▸ **Task goal**
Would you restate the listing word for word, with the images omitted?

▸ **Data for analysis**
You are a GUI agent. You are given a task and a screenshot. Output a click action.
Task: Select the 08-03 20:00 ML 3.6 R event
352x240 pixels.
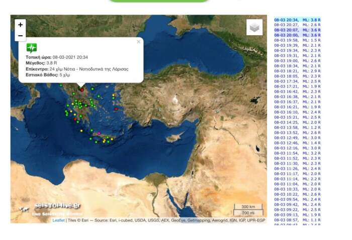pos(297,35)
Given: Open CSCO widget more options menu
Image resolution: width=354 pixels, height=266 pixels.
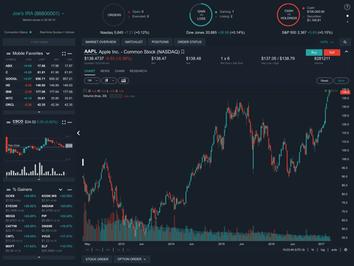Looking at the screenshot, I should click(x=70, y=122).
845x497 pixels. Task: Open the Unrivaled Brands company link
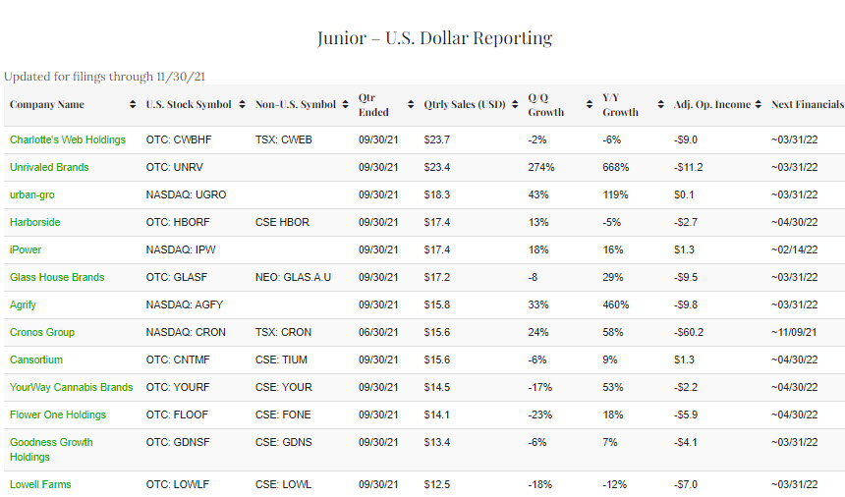49,167
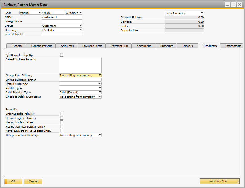
Task: Select the Contact Persons tab
Action: point(40,45)
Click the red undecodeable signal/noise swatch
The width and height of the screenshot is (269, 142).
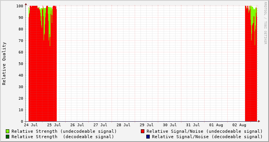(x=142, y=131)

▸ **Result below**
You are a GUI agent. You are given a task and a screenshot. Output a click action.
Task: Select the 08-03 20:00 ML 3.6 R event
352x240 pixels.
pos(297,35)
Given: Open CSCO widget more options menu
Image resolution: width=354 pixels, height=266 pixels.
Looking at the screenshot, I should click(x=70, y=122).
845x497 pixels. Task: Open the Unrivaled Brands company link
49,167
Task: Select the Contact Persons tab
Action: point(40,45)
Click the red undecodeable signal/noise swatch
The width and height of the screenshot is (269, 142).
(x=142, y=131)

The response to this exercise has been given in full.